The Problem With Job Boards
Posted by Mitch on 21st October 2014
Job boards are widely regarded as obvious places to source candidates for jobs under 40K.
But as their use has become more embedded in recruitment culture and more recruiters are chasing a limited pool of candidates, logic dictates that each is going to attract fewer candidates.
But there’s another problem.
They’ve made candidates lazy.
They upload their CV and wait for the phone to ring. Nothing wrong with that in principle – the problem starts when you start engaging with them.
Then, for some strange reason many of them start acting like they’ve been headhunted.
That they have been carefully selected. That somehow they’re special.

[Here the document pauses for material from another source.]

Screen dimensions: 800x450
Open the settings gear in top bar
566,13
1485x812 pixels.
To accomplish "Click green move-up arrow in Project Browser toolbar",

It’s possible they’ve acquired this mindset as a result of all the calls they’ve had from young agency recruiters with less than a years experience calling themselves “Executive Search Consultants” or “Talent Acquisition Managers”, when the reality is they’re little more than keyword punters.
I mean seriously, how many times have you listened to a candidate in an interview or read on a CV that they “were headhunted” into one or more of their previous jobs – when the reality is they were culled from a database?
The reality is that job board databases are primarily a way of creating an ad response without running an ad.
I wish candidates realised this.
I also wished they didn’t waste so much time engaging with recruiters who are statistically most likely to waste their time.
So, there’s the impending next challenge for the job board industry.
Find a way of educating their registered candidates into learning how to filter out those phone calls from recruiters that are worth engaging with.
Rather than them putting their feet up and waiting for the interviews to start rolling in just because they’ve had 10 conversations with enthusiastic agencies, nearly all of whom they’re not going to hear from again.
Anyone else feeling this, or is it just me?